If you factor in that I use about $3 in propane to run 5gal, and how efficient my still is it works out to about $12 to produce 1gal of 160proof or 80% Ethanol. You'll have to cut it's strenght to 50%, At this purity it's pretty much fuel so don't do something stupid and and drink it!








I understand that Ethanol is not as good as methanol, but anyone of them will work just fine. I've logged both and really don't see any change in IAT's. Probably has less detonation control than methanol also, my cars in check though.
Disclaimer: Alcohol production in the States requires a permit.
You'll also have to touch base with the Department of revenue if required by the ttb, but from what I have gathered you only have to pay tax on a fuel. The alcohol you produce is NOT being used as a fuel if asked by dor, as it's sprayed into the intake and not directly into the engine to burn. It evaporates before entering....we use it to cool not move.

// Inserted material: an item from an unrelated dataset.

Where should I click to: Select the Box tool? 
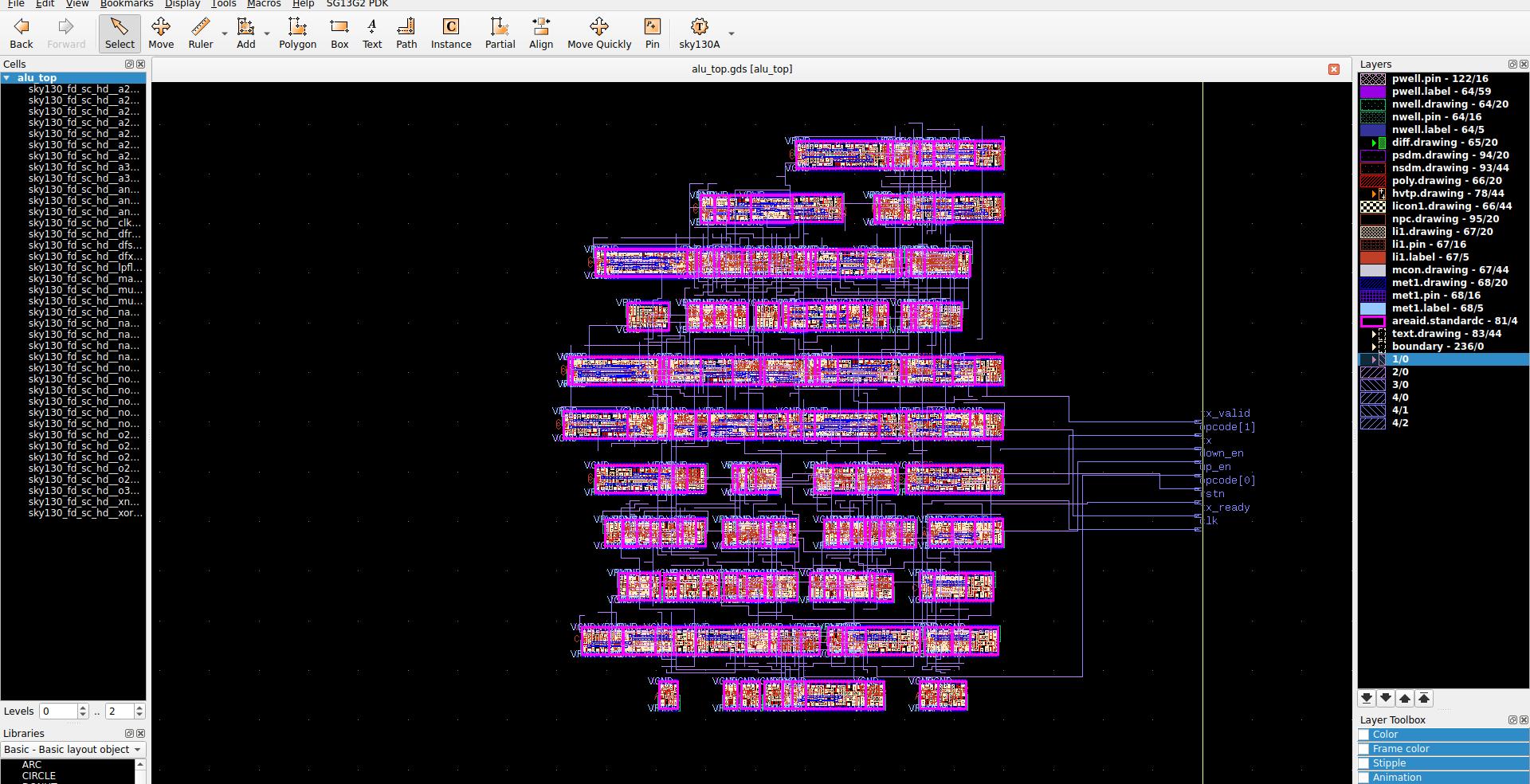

Feel free to ask any questions.
Go about it the right way and stay out of trouble.
Permit Information: 
Department of the Treasury
Alcohol and Tobacco Tax and Trade Bureau
National Revenue Center
550 Main Street Suite 8002
Cincinnati, OH 45202-5215
1-877-882-3277
http://www.ttb.gov
First stop for distilling information A-Z:
http://www.homedistiller.org/
















_Modified by gypsyjetta at 8:31 AM 2-22-2009_

_Modified by gypsyjetta at 8:39 AM 2-22-2009_

_Modified by gypsyjetta at 8:47 AM 2-22-2009_


_Modified by gypsyjetta at 8:55 AM 2-22-2009_


----------



## IzVW (Jul 24, 2003)

*FV-QR*

Man, props for trying something different. And doing it legally.


----------



## l88m22vette (Mar 2, 2006)

*Re: Alternate Fuel Sources for WAI (gypsyjetta)*

schweet


----------



## tom8thebomb (Nov 28, 2002)

*Re: Alternate Fuel Sources for WAI (l88m22vette)*

you cant use tap water because of metals and non-metals. Still cheaper to use windshield washer fluid at wholesale but its cool u tried this. http://****************.com/smile/emthup.gif


----------



## gypsyjetta (Jun 25, 2006)

*Re: Alternate Fuel Sources for WAI (tom8thebomb)*

Probably the same in cost, only I can do more with it.
Just so you know...when you distill the alcohol, you also distill the water lol Whatever the percentage of water left in your alcohol will
be distilled. No minerals left in the finnished product.


----------



## tom8thebomb (Nov 28, 2002)

*Re: Alternate Fuel Sources for WAI (gypsyjetta)*

whoops forgot about that step lol. ha i dont distill.


----------